И вот за очередным поворотом речной долины открылось место, которое мы так долго искали. На лужку, вплотную примыкающему к галечниковому пляжу, в позах неги и довольства, под жарким полуденным солнцем разлеглись несколько бледно-палевых крупных кошек, размер которых был даже большим, чем современных африканских львов. А между ними валялось что-то, больше напоминающее растрепанный мешок с мясом и костями, чем человеческое тело.

– Пипец Маринке, – сказал Сергей Петрович, передергивая затвор своего штуцера, – гадить больше не будет.

Стрелять мы начали почти одновременно, и стреляли до тех пор, пока перед нами не осталось ни одного живого льва или львицы. Оказывается, у них там есть правило, что животные, хотя бы один раз попробовавшие человеческого мяса, должны быть уничтожены все, без всякой жалости. Что мы и сделали.

19 мая 2-го года Миссии. Суббота. Вечер. В окрестностях пещеры клана Северных Оленей.

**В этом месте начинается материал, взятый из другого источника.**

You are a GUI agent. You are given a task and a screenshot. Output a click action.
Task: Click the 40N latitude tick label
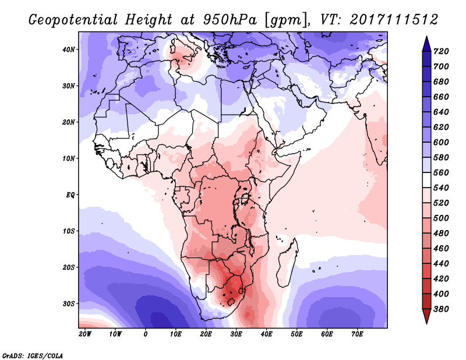tap(68, 50)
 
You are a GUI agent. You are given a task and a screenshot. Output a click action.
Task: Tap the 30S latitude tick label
tap(69, 304)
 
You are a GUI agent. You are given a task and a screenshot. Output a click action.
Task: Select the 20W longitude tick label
tap(85, 334)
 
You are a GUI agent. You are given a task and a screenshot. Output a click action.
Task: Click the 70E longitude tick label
tap(357, 334)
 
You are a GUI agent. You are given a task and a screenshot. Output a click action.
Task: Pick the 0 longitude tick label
tap(145, 334)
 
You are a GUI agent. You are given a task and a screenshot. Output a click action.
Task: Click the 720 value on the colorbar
tap(441, 51)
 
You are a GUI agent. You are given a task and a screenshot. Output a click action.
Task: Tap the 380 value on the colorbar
tap(441, 309)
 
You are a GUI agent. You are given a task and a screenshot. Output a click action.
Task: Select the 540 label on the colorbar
tap(441, 188)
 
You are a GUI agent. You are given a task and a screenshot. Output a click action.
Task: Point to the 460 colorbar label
tap(441, 249)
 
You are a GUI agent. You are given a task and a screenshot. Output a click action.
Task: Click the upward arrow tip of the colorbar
tap(426, 36)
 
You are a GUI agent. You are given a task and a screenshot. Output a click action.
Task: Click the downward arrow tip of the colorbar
tap(426, 323)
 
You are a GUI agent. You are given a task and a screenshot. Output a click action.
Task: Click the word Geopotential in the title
tap(73, 20)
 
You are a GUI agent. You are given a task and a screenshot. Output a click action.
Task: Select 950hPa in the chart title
tap(230, 20)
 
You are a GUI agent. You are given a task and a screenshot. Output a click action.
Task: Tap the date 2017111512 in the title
tap(394, 20)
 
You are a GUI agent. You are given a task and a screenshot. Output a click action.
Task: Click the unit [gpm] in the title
tap(285, 20)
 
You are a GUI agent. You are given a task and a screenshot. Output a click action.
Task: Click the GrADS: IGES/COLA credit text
tap(33, 355)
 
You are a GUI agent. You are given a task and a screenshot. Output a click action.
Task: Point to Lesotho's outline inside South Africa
tap(231, 302)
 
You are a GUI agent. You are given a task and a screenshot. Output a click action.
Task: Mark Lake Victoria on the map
tap(245, 197)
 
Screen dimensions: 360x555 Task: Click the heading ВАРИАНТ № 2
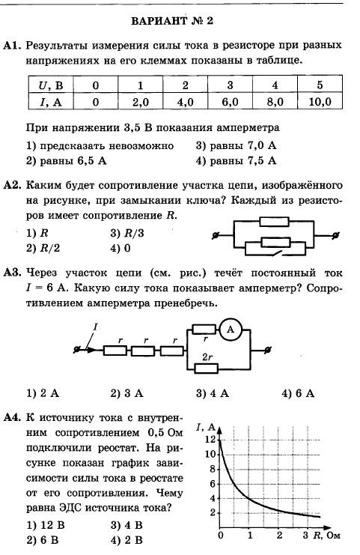pyautogui.click(x=172, y=21)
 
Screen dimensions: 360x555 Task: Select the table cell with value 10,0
pyautogui.click(x=320, y=102)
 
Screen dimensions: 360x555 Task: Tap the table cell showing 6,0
pyautogui.click(x=230, y=102)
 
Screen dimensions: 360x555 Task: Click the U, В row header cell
pyautogui.click(x=51, y=85)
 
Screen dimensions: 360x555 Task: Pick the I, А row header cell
pyautogui.click(x=51, y=102)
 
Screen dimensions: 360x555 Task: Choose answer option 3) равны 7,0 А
pyautogui.click(x=236, y=145)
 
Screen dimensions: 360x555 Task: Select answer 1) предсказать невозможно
pyautogui.click(x=100, y=145)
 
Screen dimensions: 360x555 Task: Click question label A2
pyautogui.click(x=13, y=185)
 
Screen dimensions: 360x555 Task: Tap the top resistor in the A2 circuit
pyautogui.click(x=275, y=222)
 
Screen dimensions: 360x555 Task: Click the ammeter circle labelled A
pyautogui.click(x=231, y=330)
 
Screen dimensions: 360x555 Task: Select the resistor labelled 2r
pyautogui.click(x=206, y=369)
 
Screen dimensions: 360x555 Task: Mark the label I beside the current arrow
pyautogui.click(x=95, y=327)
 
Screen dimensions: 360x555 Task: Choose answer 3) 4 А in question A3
pyautogui.click(x=213, y=393)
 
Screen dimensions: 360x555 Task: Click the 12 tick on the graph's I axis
pyautogui.click(x=210, y=439)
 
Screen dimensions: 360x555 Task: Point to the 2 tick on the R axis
pyautogui.click(x=279, y=536)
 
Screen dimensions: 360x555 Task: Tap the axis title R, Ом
pyautogui.click(x=327, y=536)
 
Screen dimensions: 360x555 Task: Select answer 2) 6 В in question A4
pyautogui.click(x=43, y=540)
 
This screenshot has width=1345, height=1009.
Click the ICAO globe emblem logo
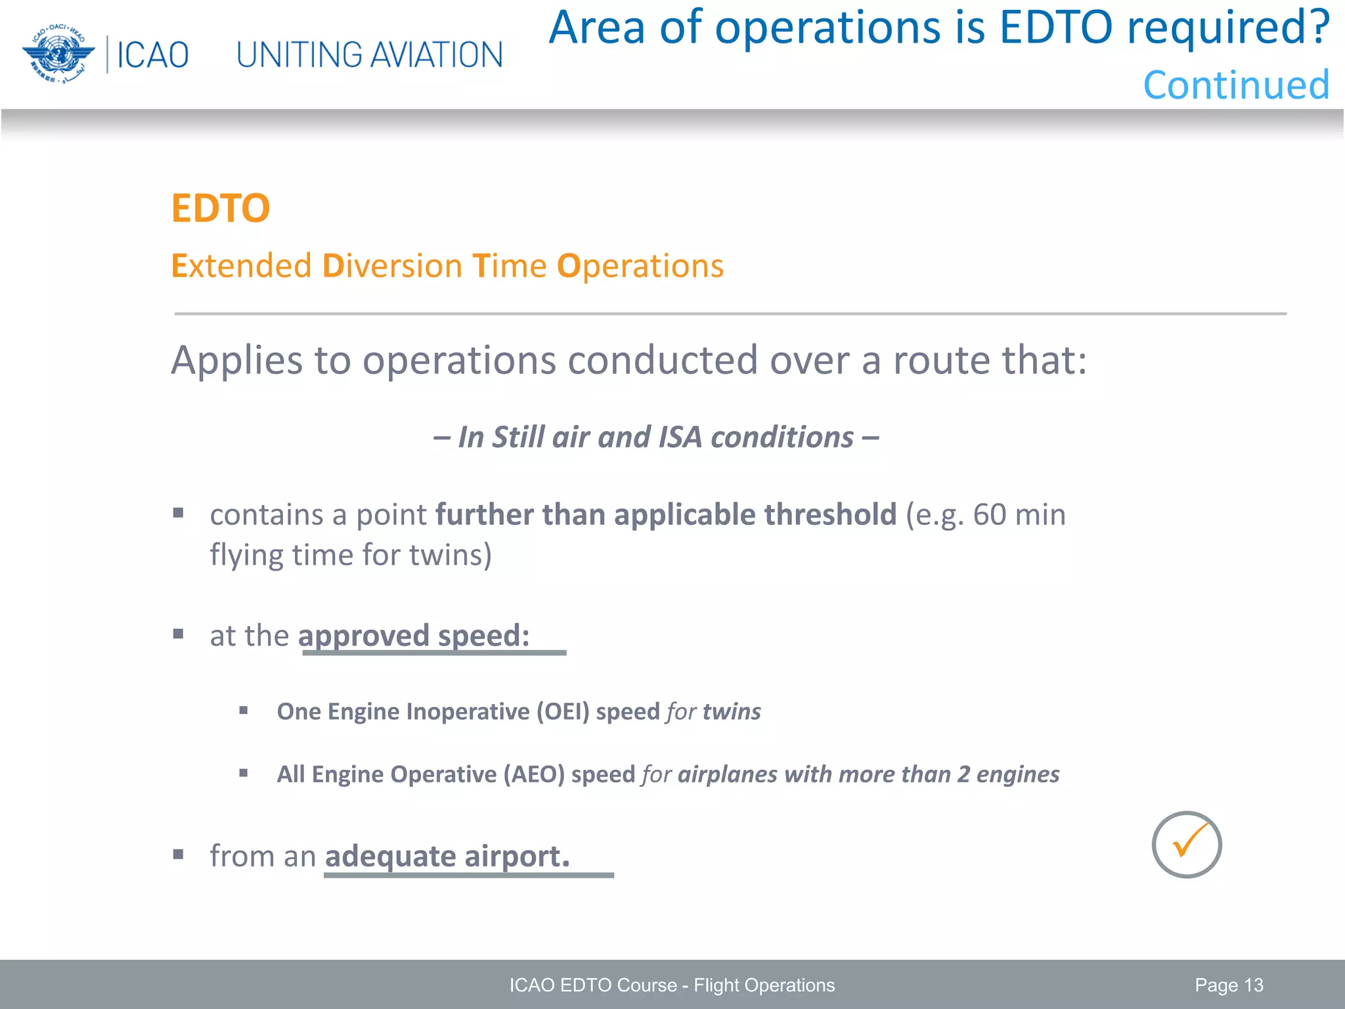click(x=58, y=54)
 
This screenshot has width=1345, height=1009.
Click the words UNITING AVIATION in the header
click(x=369, y=55)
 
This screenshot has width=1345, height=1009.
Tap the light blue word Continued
click(x=1236, y=85)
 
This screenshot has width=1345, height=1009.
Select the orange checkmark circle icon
click(x=1186, y=845)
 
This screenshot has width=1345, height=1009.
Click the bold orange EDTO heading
click(x=221, y=209)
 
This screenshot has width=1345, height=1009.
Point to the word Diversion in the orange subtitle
click(x=392, y=267)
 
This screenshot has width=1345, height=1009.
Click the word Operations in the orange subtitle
click(x=640, y=267)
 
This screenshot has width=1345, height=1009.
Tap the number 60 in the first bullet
click(x=989, y=515)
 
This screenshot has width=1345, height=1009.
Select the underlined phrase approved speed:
click(x=414, y=636)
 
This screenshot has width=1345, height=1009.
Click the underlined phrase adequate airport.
click(x=447, y=857)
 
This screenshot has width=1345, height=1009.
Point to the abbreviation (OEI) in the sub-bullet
click(x=563, y=712)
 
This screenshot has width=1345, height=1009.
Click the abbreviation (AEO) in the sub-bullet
click(x=534, y=774)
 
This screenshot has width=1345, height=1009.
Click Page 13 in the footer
click(x=1229, y=985)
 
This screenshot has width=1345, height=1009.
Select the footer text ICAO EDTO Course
click(x=592, y=985)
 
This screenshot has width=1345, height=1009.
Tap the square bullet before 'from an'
click(x=178, y=855)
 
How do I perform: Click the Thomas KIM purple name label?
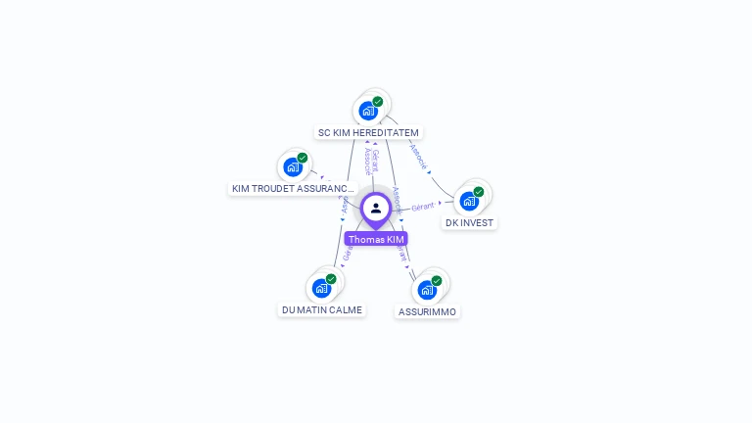click(x=376, y=239)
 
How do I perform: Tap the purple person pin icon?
click(x=376, y=209)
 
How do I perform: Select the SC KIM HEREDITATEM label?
click(x=368, y=132)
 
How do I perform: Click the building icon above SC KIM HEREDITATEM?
click(x=367, y=111)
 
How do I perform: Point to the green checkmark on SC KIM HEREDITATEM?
click(x=378, y=101)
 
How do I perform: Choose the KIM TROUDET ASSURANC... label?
click(x=292, y=188)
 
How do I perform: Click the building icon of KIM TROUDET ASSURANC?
click(x=292, y=166)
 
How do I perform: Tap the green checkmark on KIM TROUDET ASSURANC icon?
click(x=303, y=158)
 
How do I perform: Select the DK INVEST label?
click(x=469, y=222)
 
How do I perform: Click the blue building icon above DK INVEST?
click(x=469, y=201)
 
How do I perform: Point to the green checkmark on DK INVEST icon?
click(x=479, y=192)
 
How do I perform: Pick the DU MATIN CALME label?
click(x=322, y=309)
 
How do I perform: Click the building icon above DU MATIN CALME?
click(x=321, y=288)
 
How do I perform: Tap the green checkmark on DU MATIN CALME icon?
click(x=331, y=279)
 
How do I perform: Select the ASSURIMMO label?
click(x=427, y=311)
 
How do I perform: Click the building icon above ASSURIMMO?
click(x=426, y=290)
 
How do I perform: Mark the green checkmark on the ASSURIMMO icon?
click(x=437, y=281)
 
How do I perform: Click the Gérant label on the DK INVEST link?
click(x=423, y=207)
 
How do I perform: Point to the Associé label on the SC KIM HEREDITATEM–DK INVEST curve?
click(x=418, y=156)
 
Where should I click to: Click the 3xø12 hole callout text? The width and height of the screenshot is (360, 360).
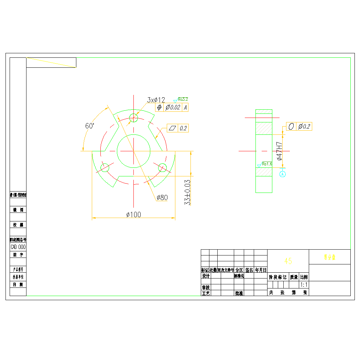[x=156, y=100]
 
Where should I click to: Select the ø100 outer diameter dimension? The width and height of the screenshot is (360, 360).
[x=134, y=215]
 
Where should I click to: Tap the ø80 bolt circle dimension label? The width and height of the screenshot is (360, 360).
[x=162, y=197]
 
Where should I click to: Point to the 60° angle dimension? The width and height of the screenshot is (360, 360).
[x=90, y=126]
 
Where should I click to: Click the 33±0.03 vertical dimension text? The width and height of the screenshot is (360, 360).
[x=187, y=192]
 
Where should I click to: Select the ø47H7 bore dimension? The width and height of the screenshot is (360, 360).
[x=280, y=151]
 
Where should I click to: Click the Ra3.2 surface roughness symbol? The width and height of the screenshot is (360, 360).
[x=182, y=99]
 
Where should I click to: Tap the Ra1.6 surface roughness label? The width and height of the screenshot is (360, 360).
[x=266, y=164]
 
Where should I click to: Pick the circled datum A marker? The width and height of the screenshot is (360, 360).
[x=283, y=174]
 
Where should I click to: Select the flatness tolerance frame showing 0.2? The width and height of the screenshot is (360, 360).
[x=177, y=128]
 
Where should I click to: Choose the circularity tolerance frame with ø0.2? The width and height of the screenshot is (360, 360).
[x=299, y=127]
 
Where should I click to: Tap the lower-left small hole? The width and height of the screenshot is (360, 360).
[x=105, y=168]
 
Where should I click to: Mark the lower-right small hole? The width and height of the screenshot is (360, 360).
[x=162, y=168]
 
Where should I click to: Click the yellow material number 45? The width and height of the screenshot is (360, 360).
[x=288, y=261]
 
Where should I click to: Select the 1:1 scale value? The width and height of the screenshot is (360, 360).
[x=304, y=285]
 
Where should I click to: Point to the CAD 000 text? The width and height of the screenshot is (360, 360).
[x=18, y=247]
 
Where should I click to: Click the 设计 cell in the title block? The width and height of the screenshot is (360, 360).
[x=206, y=276]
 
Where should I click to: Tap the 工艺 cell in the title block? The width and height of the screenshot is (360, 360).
[x=206, y=293]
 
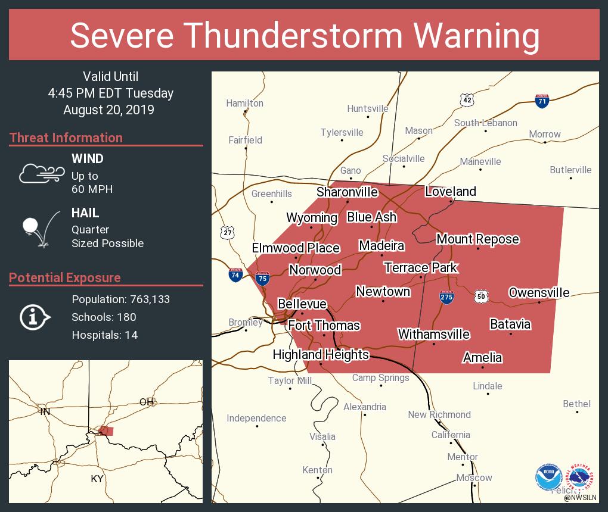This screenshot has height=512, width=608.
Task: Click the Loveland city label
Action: click(450, 191)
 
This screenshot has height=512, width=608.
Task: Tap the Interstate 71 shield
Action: click(542, 101)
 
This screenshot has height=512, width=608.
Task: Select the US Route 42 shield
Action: click(467, 100)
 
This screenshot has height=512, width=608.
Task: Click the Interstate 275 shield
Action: click(446, 297)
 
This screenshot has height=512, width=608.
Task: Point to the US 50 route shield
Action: click(482, 296)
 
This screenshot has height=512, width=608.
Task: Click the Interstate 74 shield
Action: click(235, 275)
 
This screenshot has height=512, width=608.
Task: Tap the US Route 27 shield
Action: click(227, 232)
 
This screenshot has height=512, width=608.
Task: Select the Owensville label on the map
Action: click(538, 292)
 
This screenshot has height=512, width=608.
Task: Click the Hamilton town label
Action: click(244, 103)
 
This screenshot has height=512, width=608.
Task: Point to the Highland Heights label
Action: click(321, 354)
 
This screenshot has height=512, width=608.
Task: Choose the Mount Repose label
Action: click(477, 239)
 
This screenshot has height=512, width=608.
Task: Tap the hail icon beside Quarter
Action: click(38, 229)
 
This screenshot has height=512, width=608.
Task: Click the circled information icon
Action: click(35, 317)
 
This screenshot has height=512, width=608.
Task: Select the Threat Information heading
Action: click(66, 138)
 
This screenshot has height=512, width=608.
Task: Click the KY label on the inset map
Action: click(97, 479)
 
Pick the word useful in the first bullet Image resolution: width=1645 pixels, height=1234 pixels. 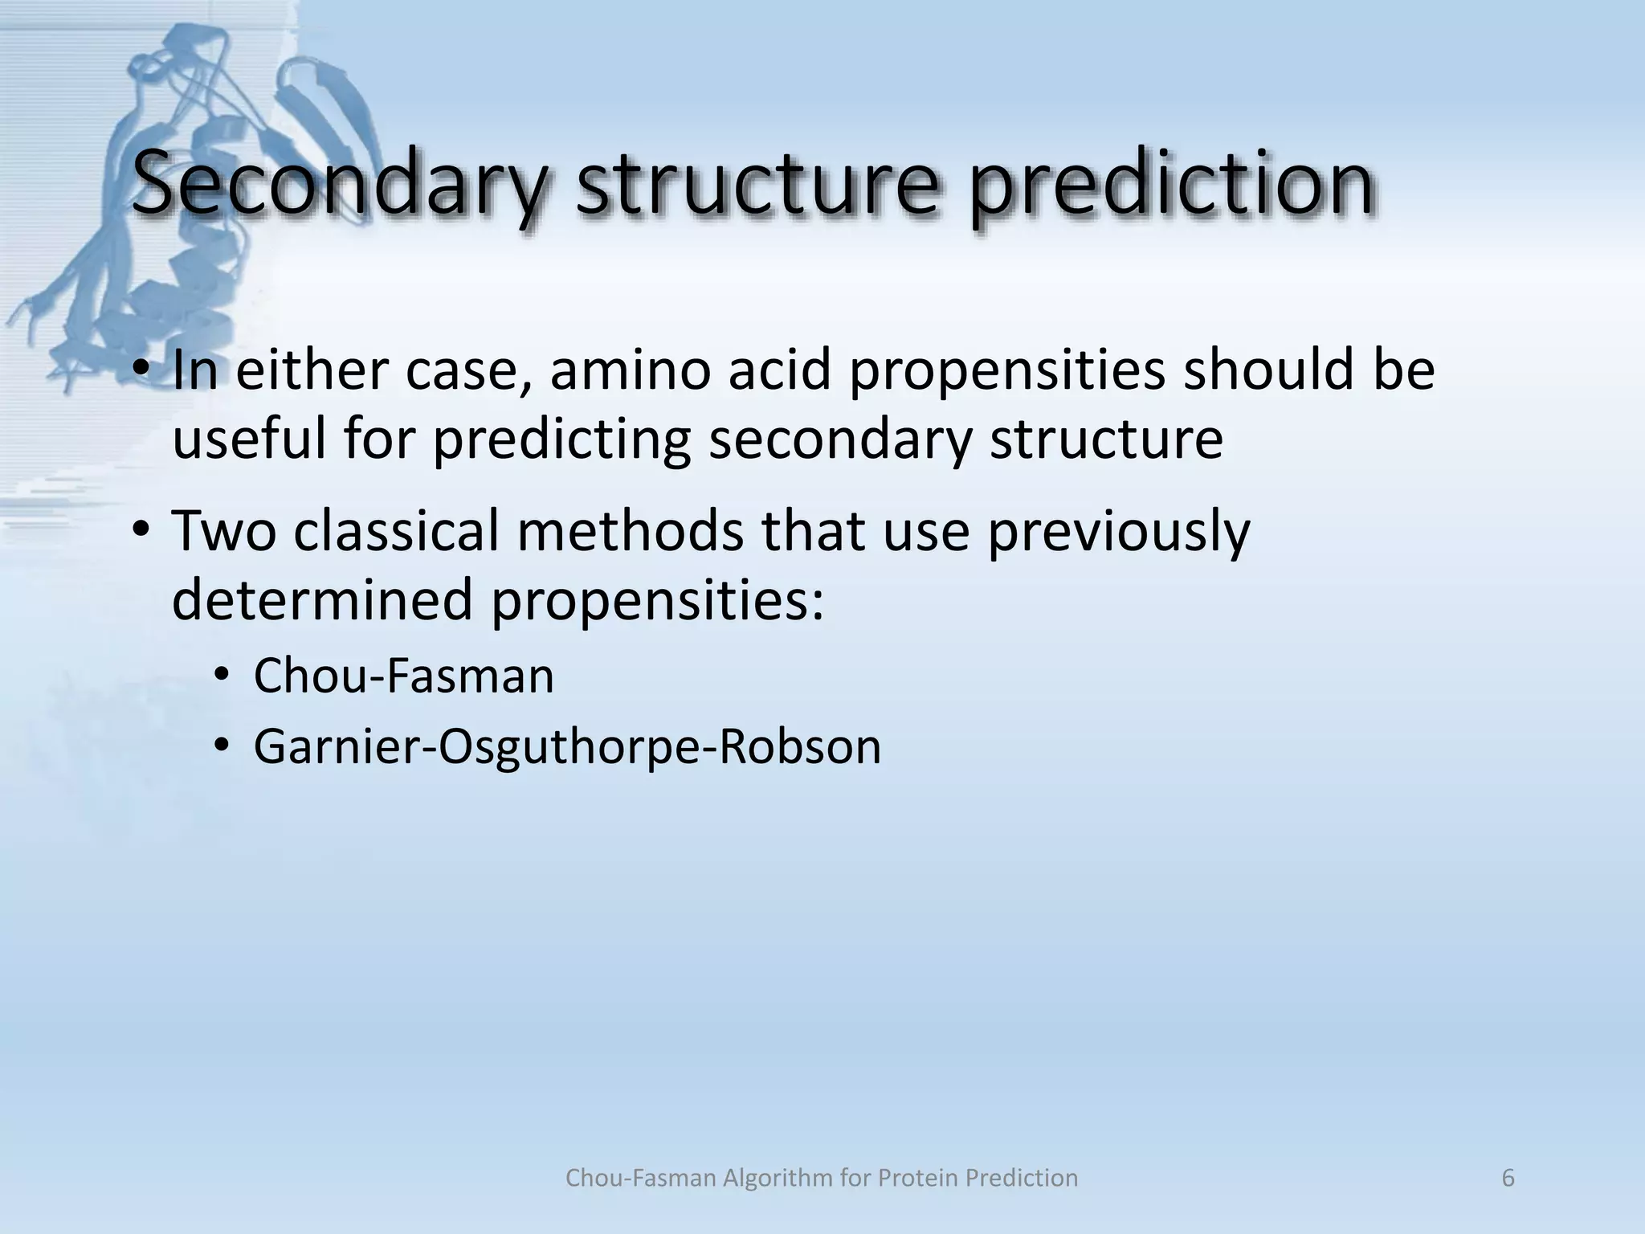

Сергей Петрович, Гуг и Виктор Легран даже не стали тащить к пещере «Северных Оленей» недоеденные пещерными львами бренные останки Жебровской. А зачем? Не все ли равно, где и как хоронить изгнанницу, которая сама вынесла себе окончательный, не подлежащий обжалованию приговор. Правда, помимо обглоданных костей Жебровской, в окрестностях валялись еще туши пещерного льва, трех львиц его прайда и двух львят-подростков; но сейчас конец весны и шкуры, покрытые клочьями выпадающей зимней шерсти, имеют очень небольшую эстетическую и хозяйственную ценность. Вот зимой это была бы всем добычам добыча. Сначала Петрович хотел было оставить эти шкуры Северным Оленям в качестве платы за гостеприимство, но вождь Ксим, прибежавший на звуки выстрелов вместе с остальными, сказал, что так в Кланах делать не положено. Табу! Фербортен! Запрещено!